| Task brief |
Return a copy of every line in the data below that contains "Switch".

(Dataset entries)

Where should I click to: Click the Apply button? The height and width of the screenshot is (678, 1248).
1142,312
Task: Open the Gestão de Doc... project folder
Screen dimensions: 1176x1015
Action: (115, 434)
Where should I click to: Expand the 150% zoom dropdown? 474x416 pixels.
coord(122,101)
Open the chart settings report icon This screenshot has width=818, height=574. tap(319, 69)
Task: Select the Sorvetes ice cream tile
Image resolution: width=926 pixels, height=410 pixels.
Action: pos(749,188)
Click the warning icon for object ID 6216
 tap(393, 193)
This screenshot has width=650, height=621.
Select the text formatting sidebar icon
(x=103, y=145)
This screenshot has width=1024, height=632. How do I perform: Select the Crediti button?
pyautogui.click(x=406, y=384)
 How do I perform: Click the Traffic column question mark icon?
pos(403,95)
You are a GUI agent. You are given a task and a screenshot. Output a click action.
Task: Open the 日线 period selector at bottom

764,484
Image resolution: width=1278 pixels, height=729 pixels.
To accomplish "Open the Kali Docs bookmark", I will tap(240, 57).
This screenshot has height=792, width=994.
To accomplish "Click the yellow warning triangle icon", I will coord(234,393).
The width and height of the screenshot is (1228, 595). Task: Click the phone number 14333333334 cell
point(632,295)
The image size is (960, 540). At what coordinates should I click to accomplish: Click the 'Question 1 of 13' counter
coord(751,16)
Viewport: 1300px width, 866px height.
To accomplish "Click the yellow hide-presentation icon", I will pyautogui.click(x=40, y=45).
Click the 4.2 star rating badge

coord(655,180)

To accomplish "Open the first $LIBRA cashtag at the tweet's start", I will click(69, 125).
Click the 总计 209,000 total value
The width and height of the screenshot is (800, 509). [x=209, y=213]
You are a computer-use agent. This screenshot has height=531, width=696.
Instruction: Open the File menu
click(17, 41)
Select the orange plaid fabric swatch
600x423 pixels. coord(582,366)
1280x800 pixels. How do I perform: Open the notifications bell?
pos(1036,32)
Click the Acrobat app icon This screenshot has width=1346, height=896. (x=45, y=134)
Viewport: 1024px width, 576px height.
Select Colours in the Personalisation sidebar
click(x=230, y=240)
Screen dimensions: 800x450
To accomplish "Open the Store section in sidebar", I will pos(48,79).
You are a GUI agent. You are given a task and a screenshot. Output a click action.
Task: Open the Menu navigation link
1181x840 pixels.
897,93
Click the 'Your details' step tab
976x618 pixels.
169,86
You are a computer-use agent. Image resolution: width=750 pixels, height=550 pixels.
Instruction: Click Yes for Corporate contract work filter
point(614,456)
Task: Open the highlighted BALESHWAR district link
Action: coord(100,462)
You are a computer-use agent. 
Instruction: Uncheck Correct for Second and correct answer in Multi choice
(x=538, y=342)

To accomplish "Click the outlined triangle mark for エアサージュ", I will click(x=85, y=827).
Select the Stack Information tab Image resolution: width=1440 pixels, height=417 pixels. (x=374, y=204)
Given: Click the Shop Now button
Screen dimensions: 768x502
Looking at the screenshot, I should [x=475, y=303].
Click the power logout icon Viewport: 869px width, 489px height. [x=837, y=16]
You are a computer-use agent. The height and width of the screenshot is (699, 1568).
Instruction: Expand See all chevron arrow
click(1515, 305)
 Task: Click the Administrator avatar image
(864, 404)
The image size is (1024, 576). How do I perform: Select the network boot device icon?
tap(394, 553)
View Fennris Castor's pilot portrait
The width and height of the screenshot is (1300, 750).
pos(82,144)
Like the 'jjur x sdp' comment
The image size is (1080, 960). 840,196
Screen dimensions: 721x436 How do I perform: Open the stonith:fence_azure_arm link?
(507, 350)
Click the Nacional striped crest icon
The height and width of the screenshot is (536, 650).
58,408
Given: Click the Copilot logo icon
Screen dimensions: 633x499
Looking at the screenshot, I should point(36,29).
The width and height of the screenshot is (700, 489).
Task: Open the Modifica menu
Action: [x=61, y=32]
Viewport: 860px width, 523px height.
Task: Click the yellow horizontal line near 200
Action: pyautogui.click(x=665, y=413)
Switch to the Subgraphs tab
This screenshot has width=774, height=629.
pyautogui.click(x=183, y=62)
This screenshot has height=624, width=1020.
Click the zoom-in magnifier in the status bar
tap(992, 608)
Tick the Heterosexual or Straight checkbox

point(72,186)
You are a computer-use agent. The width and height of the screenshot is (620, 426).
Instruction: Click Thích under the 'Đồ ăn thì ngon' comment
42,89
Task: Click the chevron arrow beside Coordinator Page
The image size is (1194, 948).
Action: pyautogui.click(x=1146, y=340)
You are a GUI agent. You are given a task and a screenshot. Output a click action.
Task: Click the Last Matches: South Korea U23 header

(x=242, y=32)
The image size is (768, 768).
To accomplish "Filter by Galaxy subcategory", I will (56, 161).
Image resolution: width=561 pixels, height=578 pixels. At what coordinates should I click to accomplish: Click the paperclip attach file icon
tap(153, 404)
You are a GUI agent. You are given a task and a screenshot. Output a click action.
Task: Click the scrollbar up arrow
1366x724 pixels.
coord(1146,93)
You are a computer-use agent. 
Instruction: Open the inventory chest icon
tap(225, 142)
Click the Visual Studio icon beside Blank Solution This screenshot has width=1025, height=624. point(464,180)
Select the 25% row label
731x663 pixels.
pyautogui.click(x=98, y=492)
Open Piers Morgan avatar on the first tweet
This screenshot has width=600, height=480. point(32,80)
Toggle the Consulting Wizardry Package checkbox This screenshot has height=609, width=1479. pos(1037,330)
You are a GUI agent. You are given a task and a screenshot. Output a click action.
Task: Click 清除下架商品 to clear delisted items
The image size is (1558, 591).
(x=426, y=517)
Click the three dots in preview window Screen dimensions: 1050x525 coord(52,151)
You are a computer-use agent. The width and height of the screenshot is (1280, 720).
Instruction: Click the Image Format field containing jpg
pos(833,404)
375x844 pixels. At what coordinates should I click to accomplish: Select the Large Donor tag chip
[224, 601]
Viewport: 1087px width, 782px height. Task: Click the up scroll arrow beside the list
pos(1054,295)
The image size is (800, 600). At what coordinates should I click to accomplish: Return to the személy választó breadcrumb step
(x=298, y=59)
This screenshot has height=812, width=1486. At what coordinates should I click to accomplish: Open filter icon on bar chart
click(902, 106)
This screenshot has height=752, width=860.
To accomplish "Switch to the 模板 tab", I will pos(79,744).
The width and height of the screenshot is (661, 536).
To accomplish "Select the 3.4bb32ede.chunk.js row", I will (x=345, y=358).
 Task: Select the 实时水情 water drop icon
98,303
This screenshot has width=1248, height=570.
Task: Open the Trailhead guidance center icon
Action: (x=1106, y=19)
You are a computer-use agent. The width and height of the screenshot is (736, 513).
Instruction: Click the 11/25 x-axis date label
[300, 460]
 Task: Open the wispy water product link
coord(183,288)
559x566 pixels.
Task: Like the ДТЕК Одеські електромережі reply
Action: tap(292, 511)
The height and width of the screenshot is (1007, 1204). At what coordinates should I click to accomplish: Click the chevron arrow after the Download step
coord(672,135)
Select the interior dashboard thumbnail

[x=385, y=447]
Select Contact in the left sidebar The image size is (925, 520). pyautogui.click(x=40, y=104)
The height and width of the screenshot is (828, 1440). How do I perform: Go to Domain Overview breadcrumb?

| Answer for this exercise |
Switch to the Subgraphs tab
To accomplish "Switch to the 模板 tab", I will pos(79,744).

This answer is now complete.